→ Tekstgedeelte
--

Welige tafelen in vlas en katoen
Geschiedenis van het tafellinnen
Een klassieke linnenuitzet omvat, naast lakens en handdoeken, ook tafelnappen en servetten. En ook nu het sedert lang niet meer de gewoonte is, in het huwelijk een uitzet mee te brengen die een leven lang zal meegaan, zorgt een aanstaand bruidje ervoor toch minstens één feestelijk tafelkleed te bezitten, en twee of drie vrolijke nappen voor dagelijks gebruik. Wij kunnen ons immers nauwelijks een verzorgde tafel voorstellen zonder aangepast tafelkleed.
Het is natuurlijk niet altijd zo geweest...
De oorsprong van het tafellinnen moeten we zoeken in Phenicië: zowat 2000 jaar geleden was het in Karthago de gewoonte, dat de genodigden bij een feestelijk maal een katoenen of linnen doek bij zich droegen, waarin zij netjes het overschot van het eten mee naar huis namen.

--

→ Werkinstructies
**a)** Beantwoord deze vragen over de tekst over tafellinnen:
(i) Wat omvat een klassieke linnenuitzet naast lakens en handdoeken?
(ii) Welk tafelkleed zorgt een aanstaand bruidje er minstens voor te bezitten?
(iii) In welke stad droegen genodigden zo'n 2000 jaar geleden een doek mee naar een feestelijk maal?
**b)** Zet de tekst over de geschiedenis van het tafellinnen voort na de laatste zin.

→ Locatiegegevens van schermelementen
--

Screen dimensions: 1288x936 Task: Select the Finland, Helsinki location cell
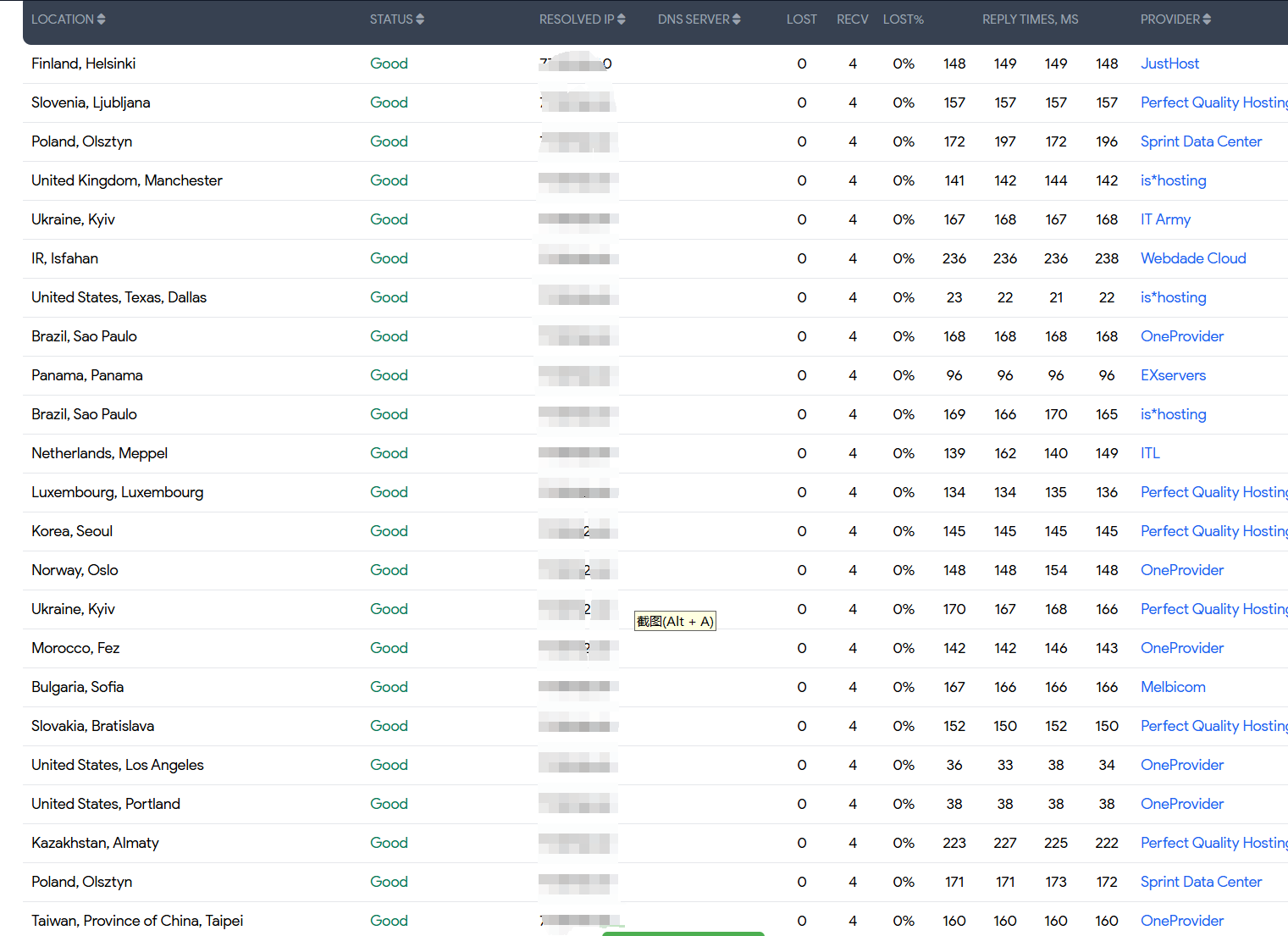83,64
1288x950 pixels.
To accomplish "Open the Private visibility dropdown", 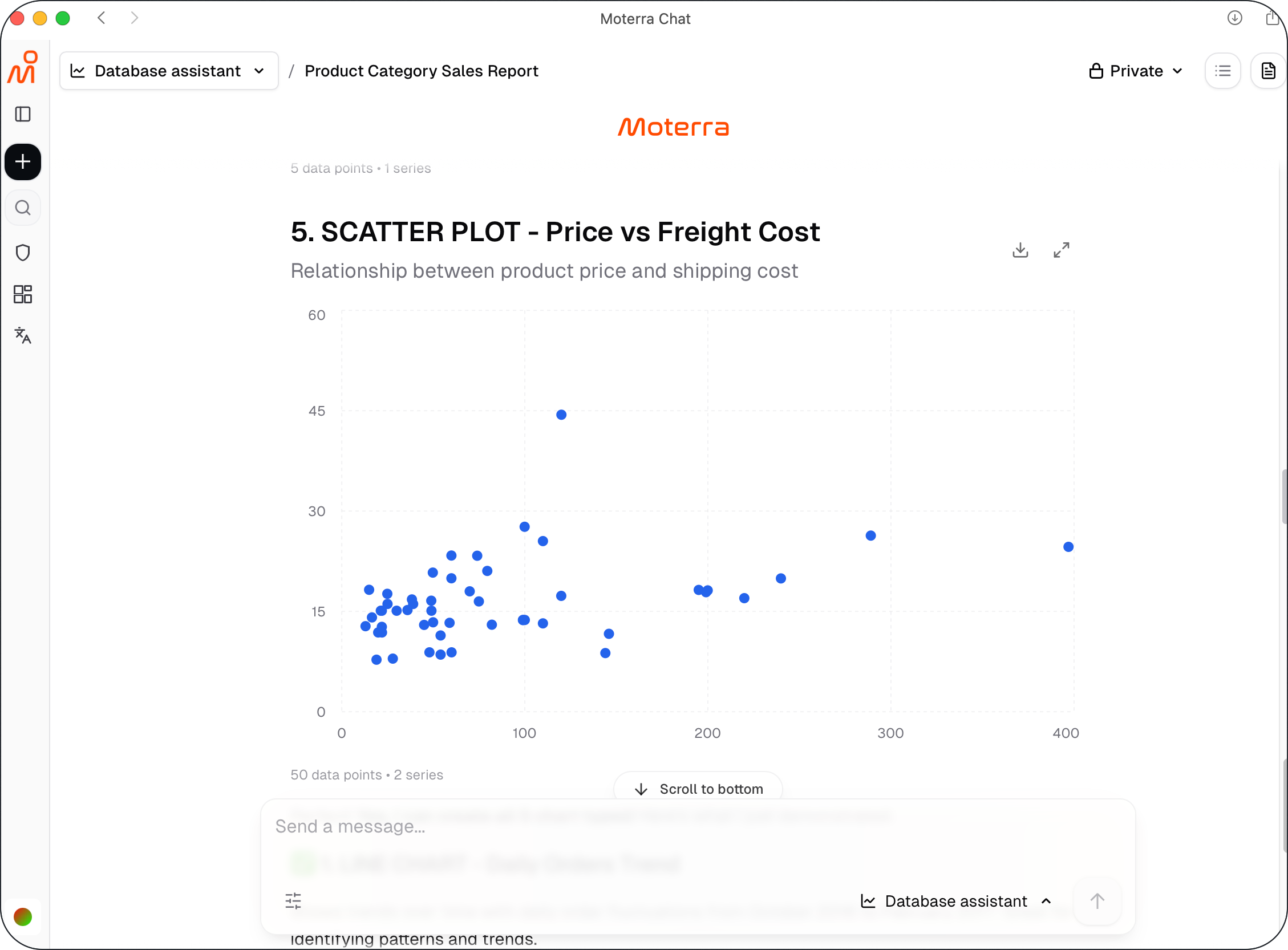I will pos(1136,71).
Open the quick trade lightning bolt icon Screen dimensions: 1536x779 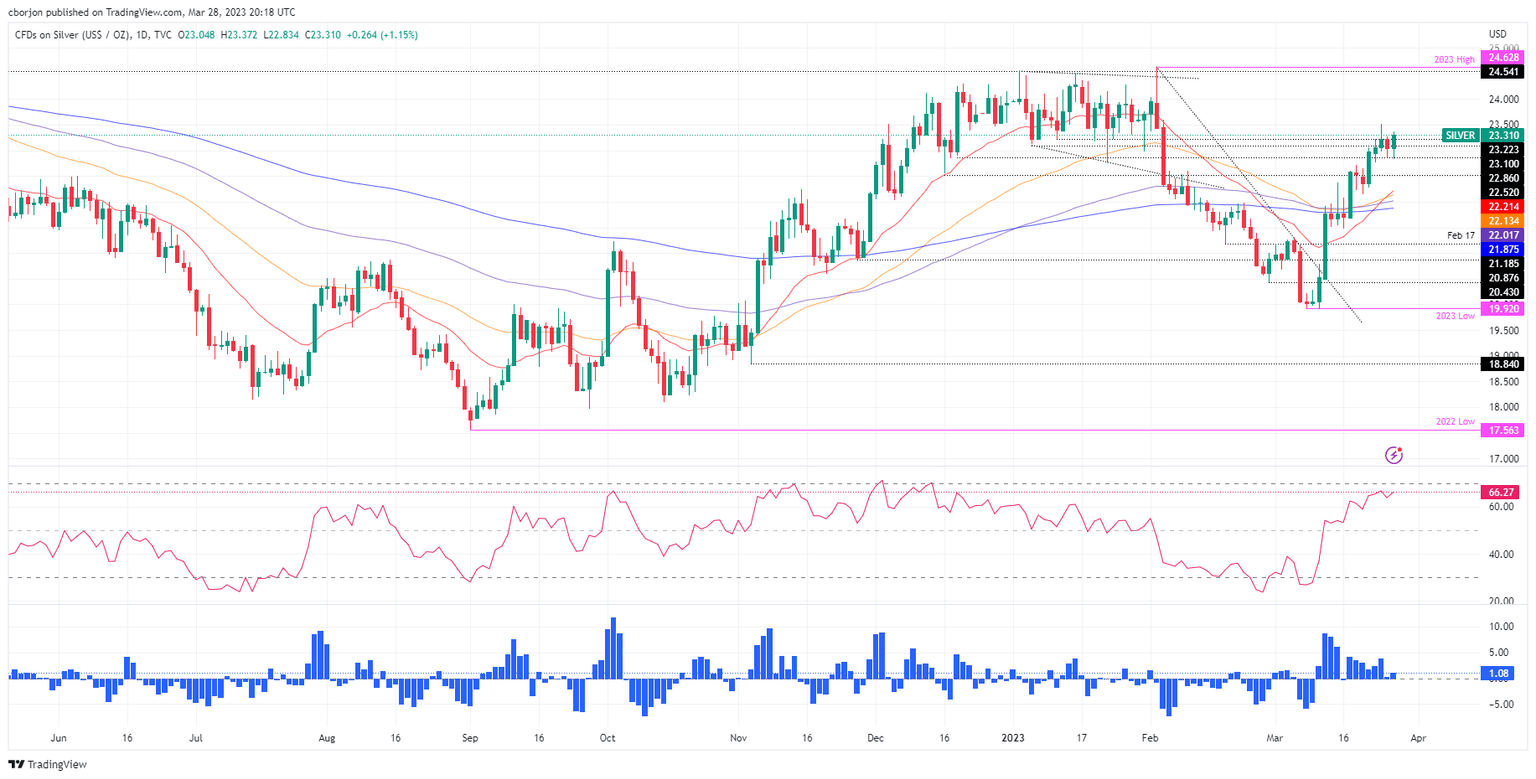(x=1393, y=453)
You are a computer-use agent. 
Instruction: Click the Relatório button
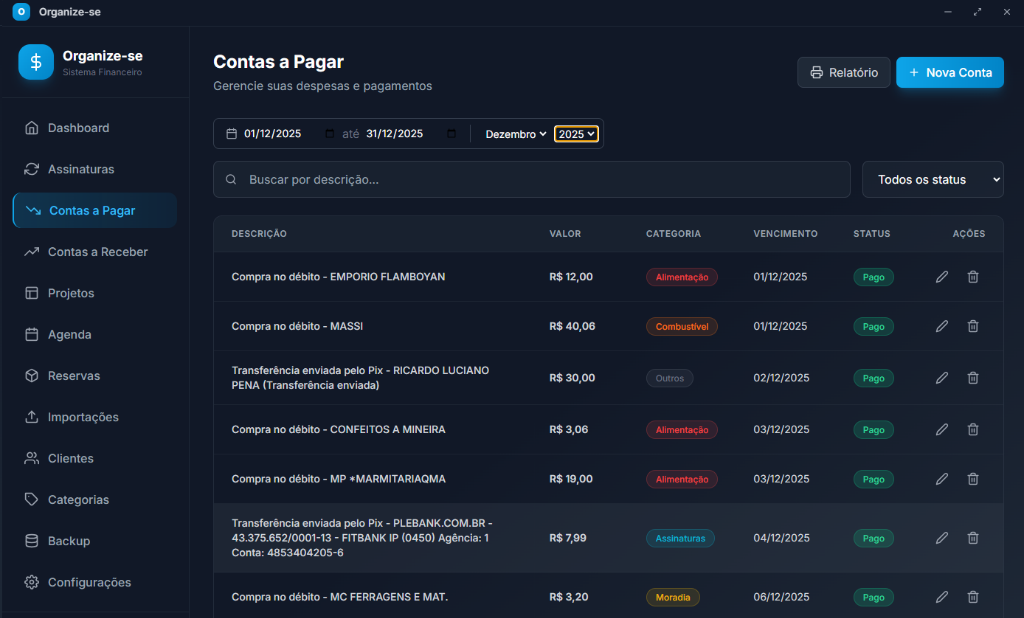[x=843, y=72]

--

→ Antwoordenlijst
**a)**
(i) Tafelnappen en servetten.
(ii) Eén feestelijk tafelkleed.
(iii) In Karthago.

**b)**
De Romeinen, die ook van overvloedige tafels hielden, namen al spoedig dit gebruik over. In de weelderige keizerstijd werden deze doekjes, ‘mappae’ genaamd, gemaakt in de fijnste weefsels, met purper en goudbestikte randen. Zij dienden echter niet alleen om de resten van het maal in op te bergen. Bij verzorgde feesten beschikte elke gast over niet minder dan drie ‘servetten’; het gebruik van het eerste kennen we reeds, het tweede diende om aangezicht en handen af te drogen, het derde tenslotte werd om de hals gebonden ter bescherming van toga's en tunieken.
Ten tijde van de volksverhuizingen verdween de mappa, want de zegevierende Germanen vonden dergelijke dingen overdreven en zelfs Karel de Grote nam zijn middagmaal aan een blote houten tafel.
Eerst in het begin der 9e eeuw, onder Lodewijk de Vrome, kwamen de tafellakens in het westen in gebruik. Zij bestonden aanvankelijk slechts uit lopers van leder, later van perkament, en tenslotte van zeer grof weefsel.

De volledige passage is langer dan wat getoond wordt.